_DIRECTIONS FOR THIS TASK_: Please rewrite the items below in full, changing every "heading" to "section title" and leaving everything else unchanged.
------------------------------------------------
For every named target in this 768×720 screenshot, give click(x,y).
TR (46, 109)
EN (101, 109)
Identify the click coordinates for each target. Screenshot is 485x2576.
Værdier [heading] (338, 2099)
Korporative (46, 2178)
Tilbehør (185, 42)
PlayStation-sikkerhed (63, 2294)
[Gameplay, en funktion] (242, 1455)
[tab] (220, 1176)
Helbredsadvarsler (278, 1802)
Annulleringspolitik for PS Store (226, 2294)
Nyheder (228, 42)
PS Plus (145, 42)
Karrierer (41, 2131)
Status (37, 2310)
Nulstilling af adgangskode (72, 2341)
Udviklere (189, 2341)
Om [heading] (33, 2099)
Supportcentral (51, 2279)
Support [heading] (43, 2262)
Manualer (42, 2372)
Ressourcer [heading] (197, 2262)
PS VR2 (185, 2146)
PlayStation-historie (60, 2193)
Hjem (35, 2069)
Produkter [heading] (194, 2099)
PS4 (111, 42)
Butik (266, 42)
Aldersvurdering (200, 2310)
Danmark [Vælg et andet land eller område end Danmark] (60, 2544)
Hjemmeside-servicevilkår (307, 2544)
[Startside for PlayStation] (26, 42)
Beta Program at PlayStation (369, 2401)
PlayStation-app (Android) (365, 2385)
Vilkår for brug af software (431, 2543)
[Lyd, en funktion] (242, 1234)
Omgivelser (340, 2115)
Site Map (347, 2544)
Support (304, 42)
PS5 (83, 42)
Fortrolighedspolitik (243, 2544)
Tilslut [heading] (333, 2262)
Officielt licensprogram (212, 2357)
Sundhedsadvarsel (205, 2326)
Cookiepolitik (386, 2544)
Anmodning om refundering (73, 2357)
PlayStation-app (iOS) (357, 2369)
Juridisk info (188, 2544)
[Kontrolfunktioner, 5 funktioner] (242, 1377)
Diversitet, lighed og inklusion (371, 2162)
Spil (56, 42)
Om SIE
------------------------------------------------
_TASK ANSWER_:
For every named target in this 768×720 screenshot, give click(x,y).
TR (46, 109)
EN (101, 109)
Identify the click coordinates for each target. Screenshot is 485x2576.
Værdier [section title] (338, 2099)
Korporative (46, 2178)
Tilbehør (185, 42)
PlayStation-sikkerhed (63, 2294)
[Gameplay, en funktion] (242, 1455)
[tab] (220, 1176)
Helbredsadvarsler (278, 1802)
Annulleringspolitik for PS Store (226, 2294)
Nyheder (228, 42)
PS Plus (145, 42)
Karrierer (41, 2131)
Status (37, 2310)
Nulstilling af adgangskode (72, 2341)
Udviklere (189, 2341)
Om [section title] (33, 2099)
Supportcentral (51, 2279)
Support [section title] (43, 2262)
Manualer (42, 2372)
Ressourcer [section title] (197, 2262)
PS VR2 (185, 2146)
PlayStation-historie (60, 2193)
Hjem (35, 2069)
Produkter [section title] (194, 2099)
PS4 (111, 42)
Butik (266, 42)
Aldersvurdering (200, 2310)
Danmark [Vælg et andet land eller område end Danmark] (60, 2544)
Hjemmeside-servicevilkår (307, 2544)
[Startside for PlayStation] (26, 42)
Beta Program at PlayStation (369, 2401)
PlayStation-app (Android) (365, 2385)
Vilkår for brug af software (431, 2543)
[Lyd, en funktion] (242, 1234)
Omgivelser (340, 2115)
Site Map (347, 2544)
Support (304, 42)
PS5 (83, 42)
Fortrolighedspolitik (243, 2544)
Tilslut [section title] (333, 2262)
Officielt licensprogram (212, 2357)
Sundhedsadvarsel (205, 2326)
Cookiepolitik (386, 2544)
Anmodning om refundering (73, 2357)
PlayStation-app (iOS) (357, 2369)
Juridisk info (188, 2544)
[Kontrolfunktioner, 5 funktioner] (242, 1377)
Diversitet, lighed og inklusion (371, 2162)
Spil (56, 42)
Om SIE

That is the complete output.